Understanding the version numbers. Three independent version axes show up on the V3 surface — they are not the same number:
  • API version v3 — the URL path (/v3/...) and the response schema_version (3.0).
  • framework_version — which criteria taxonomy was used. v1 today (the only supported value).
  • grading_scheme — which letter-grade band table is applied. v2 is the default (the standard 11-band scale); v1 is frozen and deprecated.
So the V3 API uses framework_version=v1 and grading_scheme=v2 by default. Seeing v1 on framework_version does not mean you’re on an older API.

Supported chains

The chain query parameter is required. Vault v3 covers 9 chains: eth, arb, base, opt, pol, bsc, avax, gnosis, sol. Chains outside this list return 400 "Invalid chain", even if accepted by a shared parameter enum.

Assessing freshness

This endpoint does not return a stale flag or generated_at. To assess freshness, use metadata.last_scored_at on the response, or read the v2 list / grades endpoints, which carry stale.Treat missing, stale, or errored data as unknown — never as safe. See Hard-gating and fail behavior.

Authorizations

x-api-key
string
header
required

Path Parameters

address
string
required

Vault contract address.

Query Parameters

chain
enum<string>
required

Chain identifier. Vault v3 covers 9 chains: eth, arb, base, opt, pol, bsc, avax, gnosis, sol. Any other value returns 400 "Invalid chain". Required.

Available options:
eth,
arb,
base,
opt,
pol,
bsc,
avax,
gnosis,
sol
grading_scheme
enum<string>
default:v2

Grading scheme to pin (default v2, the standard 11-band risk scale — lower risk = better grade). Pin v1 for the frozen legacy scale (it uses an E band and has no C+). Unknown values return 400 with the supported list.

Available options:
v1,
v2

Response

Webacy-native v3 vault detail.

Webacy-native v3 vault detail (RFC-019). metadata and risk are pass-through from the v2 vault response; composite/categories/coverage are the v3 additions. The three category-keyed maps are dense across all 7 WebacyCategory keys.

schema_version
string
required
Example:

"3.0"

metadata
object
required

Pass-through v2 vault identity/market metadata.

composite
grading_scheme v2 (standard) · object
required

Headline grade block. POLARITY (load-bearing): score is 0–100, HIGHER = WORSE (A+ = 0, F = 100) — same direction as the v2 risk.score on the same response. score = max(Σ contributors·weight, upstream_risk): floored from below by the upstream pipeline risk.

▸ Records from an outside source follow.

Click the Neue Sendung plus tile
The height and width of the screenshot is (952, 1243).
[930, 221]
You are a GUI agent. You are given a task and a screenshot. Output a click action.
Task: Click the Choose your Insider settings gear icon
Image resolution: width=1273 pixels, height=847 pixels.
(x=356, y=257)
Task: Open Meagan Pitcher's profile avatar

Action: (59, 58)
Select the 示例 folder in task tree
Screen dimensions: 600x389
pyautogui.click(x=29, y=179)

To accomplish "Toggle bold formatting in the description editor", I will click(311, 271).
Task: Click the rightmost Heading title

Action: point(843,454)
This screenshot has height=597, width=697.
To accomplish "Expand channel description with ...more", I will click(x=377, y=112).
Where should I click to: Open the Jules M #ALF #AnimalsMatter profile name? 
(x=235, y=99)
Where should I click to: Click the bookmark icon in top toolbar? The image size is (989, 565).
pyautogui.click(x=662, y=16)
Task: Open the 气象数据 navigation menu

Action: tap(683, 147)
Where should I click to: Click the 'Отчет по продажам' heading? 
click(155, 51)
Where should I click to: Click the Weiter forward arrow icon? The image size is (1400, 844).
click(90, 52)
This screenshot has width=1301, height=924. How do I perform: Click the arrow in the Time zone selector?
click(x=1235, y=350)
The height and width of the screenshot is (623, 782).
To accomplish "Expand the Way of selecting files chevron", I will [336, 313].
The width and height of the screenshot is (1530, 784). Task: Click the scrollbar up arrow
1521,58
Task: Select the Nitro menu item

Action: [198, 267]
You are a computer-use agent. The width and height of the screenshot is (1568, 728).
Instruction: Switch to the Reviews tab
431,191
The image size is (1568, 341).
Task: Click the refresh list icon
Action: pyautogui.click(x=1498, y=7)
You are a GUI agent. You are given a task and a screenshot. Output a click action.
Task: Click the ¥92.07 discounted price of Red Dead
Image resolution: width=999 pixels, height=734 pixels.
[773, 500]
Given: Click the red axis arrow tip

The letter set in grade depends on grading_scheme: v2 (default, standard 11-band scale) emits C+ and never E; v1 (frozen legacy scale) emits E and never C+.

categories
object
required
coverage
object
required

How many criteria are live today vs defined by the framework — so what the grade reflects is on the wire, not just in docs.

risk
object
required

Pass-through v2 risk envelope (overallRisk etc.).